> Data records

- - - - -

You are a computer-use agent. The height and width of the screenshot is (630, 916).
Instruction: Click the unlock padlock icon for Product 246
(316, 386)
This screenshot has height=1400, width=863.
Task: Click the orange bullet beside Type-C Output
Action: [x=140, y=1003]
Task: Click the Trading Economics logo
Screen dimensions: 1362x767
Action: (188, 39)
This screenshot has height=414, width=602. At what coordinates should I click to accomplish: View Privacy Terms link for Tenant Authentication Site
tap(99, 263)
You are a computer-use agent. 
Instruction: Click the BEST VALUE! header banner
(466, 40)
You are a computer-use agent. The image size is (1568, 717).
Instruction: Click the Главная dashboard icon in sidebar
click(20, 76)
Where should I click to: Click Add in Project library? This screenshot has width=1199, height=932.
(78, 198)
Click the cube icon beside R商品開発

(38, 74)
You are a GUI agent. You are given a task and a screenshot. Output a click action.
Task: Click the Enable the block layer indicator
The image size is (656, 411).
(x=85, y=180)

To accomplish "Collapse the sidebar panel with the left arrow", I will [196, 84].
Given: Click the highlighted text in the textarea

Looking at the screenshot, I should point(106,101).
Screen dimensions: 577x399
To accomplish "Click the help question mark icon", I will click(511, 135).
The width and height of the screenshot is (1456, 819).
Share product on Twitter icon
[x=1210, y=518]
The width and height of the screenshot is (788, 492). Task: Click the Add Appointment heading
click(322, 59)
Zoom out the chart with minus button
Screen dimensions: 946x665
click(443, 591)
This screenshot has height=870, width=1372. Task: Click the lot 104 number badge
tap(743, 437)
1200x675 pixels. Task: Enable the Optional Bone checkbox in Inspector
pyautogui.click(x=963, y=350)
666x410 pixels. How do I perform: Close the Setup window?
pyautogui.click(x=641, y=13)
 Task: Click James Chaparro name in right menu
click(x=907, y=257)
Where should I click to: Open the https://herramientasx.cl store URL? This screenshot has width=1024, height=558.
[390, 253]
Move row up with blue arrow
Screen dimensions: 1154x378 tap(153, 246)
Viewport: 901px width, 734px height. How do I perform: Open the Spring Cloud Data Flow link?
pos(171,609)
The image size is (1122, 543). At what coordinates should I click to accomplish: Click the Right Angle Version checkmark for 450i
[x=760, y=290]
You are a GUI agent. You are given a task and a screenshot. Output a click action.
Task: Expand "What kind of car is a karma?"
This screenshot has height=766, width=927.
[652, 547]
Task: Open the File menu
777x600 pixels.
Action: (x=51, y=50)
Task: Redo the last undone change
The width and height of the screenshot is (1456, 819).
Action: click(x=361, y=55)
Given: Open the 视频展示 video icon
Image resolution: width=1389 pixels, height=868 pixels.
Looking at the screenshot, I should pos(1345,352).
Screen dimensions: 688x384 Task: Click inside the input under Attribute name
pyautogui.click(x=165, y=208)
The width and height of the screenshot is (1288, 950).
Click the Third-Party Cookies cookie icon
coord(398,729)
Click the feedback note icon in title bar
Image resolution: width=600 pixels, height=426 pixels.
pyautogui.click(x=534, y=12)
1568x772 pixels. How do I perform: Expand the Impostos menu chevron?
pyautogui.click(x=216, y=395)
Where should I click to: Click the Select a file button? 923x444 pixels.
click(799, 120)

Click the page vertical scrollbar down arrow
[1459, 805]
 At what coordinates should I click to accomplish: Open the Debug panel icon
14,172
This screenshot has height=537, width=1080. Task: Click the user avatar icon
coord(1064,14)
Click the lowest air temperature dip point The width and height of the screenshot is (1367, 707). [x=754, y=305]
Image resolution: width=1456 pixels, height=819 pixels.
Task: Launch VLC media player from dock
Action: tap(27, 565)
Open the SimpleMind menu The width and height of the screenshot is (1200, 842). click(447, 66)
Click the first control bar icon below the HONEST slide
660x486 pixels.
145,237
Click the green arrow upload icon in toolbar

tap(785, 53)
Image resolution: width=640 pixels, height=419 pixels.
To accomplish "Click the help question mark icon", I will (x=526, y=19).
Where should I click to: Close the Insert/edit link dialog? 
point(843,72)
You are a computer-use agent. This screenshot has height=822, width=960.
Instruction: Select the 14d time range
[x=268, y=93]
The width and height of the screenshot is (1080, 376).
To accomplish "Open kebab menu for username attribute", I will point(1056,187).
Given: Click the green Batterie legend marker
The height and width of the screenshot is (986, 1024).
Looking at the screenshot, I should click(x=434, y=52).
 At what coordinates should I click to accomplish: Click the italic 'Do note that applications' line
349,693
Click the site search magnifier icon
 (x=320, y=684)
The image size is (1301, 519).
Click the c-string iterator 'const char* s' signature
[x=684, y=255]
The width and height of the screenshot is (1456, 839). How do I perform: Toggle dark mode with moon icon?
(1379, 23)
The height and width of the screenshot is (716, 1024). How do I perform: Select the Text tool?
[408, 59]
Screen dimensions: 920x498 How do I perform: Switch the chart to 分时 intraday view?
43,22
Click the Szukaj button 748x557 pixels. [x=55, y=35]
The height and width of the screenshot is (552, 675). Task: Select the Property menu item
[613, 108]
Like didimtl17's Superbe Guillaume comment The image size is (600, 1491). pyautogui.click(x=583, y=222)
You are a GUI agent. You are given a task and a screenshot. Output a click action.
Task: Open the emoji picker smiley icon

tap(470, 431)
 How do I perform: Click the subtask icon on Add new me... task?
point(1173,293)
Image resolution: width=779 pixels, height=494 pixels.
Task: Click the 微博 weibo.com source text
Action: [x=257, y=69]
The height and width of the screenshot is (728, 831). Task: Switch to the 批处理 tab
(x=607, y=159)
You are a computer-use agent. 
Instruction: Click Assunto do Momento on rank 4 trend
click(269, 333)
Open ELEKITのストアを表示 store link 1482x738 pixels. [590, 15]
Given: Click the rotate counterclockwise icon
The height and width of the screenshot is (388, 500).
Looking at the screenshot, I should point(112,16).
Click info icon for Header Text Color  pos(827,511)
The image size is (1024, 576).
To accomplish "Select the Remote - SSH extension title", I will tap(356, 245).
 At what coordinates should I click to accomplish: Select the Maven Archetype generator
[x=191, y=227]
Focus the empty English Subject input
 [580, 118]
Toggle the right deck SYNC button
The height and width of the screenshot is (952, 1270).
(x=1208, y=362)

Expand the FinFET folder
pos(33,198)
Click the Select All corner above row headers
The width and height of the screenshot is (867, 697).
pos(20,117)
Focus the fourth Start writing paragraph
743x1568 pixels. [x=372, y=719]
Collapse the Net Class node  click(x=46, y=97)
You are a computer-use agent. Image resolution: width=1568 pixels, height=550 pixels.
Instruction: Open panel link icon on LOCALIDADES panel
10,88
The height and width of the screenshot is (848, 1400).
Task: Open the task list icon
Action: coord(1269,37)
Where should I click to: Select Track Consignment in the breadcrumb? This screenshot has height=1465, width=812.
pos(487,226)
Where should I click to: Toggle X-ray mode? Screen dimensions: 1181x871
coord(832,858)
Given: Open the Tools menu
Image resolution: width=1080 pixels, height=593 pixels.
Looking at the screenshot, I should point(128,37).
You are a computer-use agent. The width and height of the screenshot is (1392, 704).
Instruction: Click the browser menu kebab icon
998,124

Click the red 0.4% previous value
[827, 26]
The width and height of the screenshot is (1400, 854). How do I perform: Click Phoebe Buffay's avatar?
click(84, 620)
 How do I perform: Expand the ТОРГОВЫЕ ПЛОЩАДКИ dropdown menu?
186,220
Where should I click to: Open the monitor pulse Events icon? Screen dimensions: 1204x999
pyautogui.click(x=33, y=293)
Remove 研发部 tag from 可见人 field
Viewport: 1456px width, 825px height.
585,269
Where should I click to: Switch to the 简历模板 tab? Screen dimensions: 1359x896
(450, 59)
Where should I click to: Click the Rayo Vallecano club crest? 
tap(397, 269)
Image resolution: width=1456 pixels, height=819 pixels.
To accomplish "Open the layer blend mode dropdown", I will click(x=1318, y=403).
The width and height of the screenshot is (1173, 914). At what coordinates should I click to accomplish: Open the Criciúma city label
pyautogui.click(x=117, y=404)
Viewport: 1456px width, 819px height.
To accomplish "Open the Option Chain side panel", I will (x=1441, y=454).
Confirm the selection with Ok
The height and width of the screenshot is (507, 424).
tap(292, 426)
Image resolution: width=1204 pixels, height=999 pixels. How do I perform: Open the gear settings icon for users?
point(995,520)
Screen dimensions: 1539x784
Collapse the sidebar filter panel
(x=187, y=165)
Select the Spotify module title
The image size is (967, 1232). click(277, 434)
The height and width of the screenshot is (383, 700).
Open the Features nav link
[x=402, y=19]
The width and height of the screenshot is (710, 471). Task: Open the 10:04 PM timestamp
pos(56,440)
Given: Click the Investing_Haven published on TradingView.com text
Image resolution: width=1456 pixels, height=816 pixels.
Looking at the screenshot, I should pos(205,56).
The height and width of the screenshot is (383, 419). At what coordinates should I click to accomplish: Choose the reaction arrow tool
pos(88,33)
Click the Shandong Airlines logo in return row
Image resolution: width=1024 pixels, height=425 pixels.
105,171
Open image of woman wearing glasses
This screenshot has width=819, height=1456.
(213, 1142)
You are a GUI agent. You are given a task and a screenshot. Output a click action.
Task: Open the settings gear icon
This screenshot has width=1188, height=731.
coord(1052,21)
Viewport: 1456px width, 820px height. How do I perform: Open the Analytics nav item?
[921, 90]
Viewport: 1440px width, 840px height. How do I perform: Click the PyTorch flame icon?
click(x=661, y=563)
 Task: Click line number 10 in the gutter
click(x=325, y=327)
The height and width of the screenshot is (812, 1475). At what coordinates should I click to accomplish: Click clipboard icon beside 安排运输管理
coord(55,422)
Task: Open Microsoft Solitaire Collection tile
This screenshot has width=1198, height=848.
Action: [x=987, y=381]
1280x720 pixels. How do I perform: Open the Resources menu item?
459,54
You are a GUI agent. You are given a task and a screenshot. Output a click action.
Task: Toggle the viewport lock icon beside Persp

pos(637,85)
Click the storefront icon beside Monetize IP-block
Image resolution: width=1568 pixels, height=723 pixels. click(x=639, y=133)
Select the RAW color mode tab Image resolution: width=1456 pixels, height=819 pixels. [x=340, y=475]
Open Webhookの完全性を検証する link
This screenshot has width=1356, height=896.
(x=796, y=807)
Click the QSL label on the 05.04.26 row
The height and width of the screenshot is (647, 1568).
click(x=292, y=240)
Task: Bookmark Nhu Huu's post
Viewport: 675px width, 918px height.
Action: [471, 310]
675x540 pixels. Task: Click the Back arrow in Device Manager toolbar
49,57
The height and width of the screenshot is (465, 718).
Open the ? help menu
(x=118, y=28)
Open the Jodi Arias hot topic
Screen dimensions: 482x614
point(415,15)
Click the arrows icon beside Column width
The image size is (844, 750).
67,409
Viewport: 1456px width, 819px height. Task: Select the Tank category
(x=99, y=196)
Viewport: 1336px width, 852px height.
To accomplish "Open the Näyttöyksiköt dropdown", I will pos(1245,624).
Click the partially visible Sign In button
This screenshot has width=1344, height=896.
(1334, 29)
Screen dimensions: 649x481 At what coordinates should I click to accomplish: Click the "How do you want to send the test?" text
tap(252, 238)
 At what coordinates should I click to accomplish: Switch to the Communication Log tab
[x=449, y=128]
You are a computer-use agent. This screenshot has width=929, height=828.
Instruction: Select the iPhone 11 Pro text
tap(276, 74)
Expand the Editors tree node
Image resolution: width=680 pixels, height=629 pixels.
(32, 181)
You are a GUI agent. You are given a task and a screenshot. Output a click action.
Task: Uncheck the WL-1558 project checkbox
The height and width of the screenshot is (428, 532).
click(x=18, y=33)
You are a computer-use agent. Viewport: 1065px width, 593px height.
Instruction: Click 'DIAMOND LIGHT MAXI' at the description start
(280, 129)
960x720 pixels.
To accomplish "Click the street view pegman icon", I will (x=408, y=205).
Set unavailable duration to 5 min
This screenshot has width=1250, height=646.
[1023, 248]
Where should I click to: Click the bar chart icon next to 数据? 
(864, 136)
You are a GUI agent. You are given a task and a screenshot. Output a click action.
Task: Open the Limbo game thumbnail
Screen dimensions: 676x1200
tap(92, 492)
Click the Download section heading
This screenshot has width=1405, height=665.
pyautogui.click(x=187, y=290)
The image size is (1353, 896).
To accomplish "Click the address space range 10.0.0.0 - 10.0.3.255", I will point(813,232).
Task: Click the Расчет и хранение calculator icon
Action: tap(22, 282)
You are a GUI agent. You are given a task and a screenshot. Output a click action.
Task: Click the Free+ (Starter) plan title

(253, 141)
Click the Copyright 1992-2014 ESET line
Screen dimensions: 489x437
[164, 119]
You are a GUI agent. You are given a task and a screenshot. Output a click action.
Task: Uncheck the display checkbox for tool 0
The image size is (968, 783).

- - - - -

> SET TASK
Lay out the lines of the records above as a Markdown table with the columns Row and Line, leaving out blank lines. Begin at the line that contains "You are a computer-use agent. Image" and stop after the line that contains "pos(487,226)".

> CORRECT RESULT
| Row | Line |
|---|---|
| 1 | You are a computer-use agent. Image resolution: width=1568 pixels, height=550 pixels. |
| 2 | Instruction: Open panel link icon on LOCALIDADES panel |
| 3 | 10,88 |
| 4 | The height and width of the screenshot is (848, 1400). |
| 5 | Task: Open the task list icon |
| 6 | Action: coord(1269,37) |
| 7 | Where should I click to: Select Track Consignment in the breadcrumb? This screenshot has height=1465, width=812. |
| 8 | pos(487,226) |